> [WORK ITEM]: Would you retype exactly the lines below, starting with the one that has "Given: Open the 63.50% dot ball stat card" and going on through the one that has "How do I perform: Open", with no pictures and nothing else?

> [Saved entries]:

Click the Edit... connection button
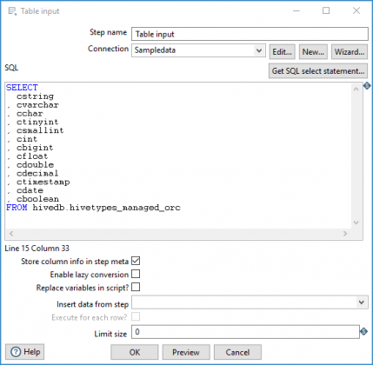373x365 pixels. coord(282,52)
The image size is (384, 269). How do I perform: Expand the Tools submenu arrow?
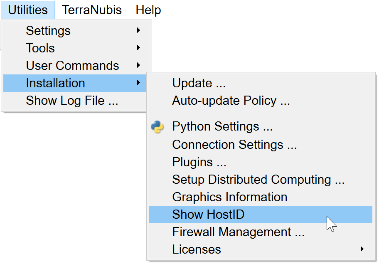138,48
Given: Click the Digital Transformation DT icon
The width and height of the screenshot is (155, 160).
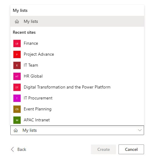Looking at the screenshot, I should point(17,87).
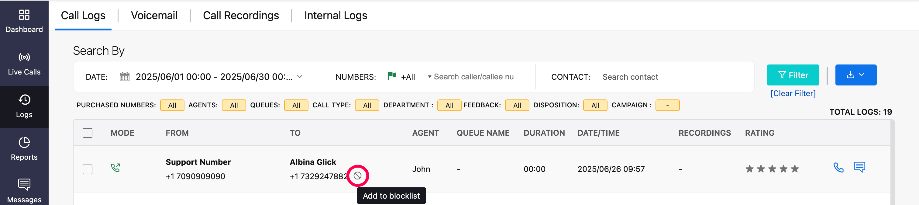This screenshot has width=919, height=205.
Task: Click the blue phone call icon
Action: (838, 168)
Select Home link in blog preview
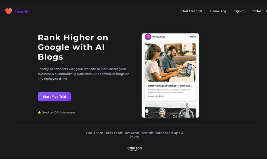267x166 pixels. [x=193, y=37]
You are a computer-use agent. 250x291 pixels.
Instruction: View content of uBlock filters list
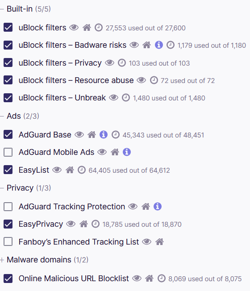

...

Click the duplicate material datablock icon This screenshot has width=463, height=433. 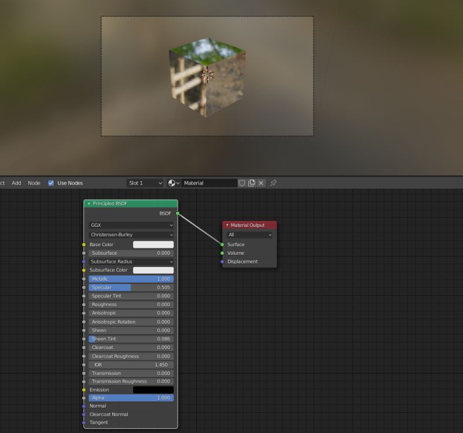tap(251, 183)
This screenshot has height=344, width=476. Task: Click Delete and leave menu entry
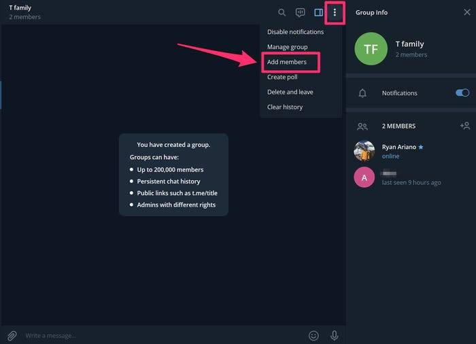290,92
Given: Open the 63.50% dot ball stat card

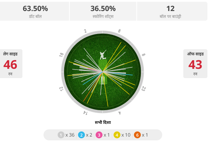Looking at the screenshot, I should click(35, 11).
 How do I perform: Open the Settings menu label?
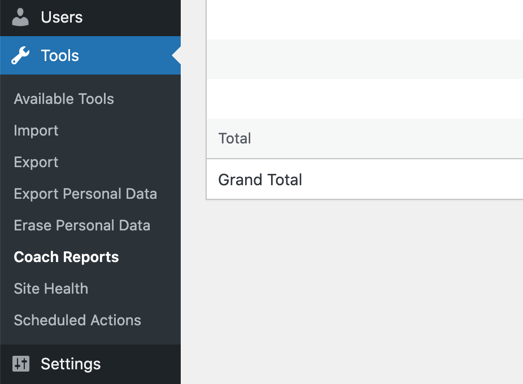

> [SOLUTION FOR THIS PROBLEM]:
Given: Open the 63.50% dot ball stat card

Looking at the screenshot, I should click(35, 11).
 How do I perform: Open the Settings menu label?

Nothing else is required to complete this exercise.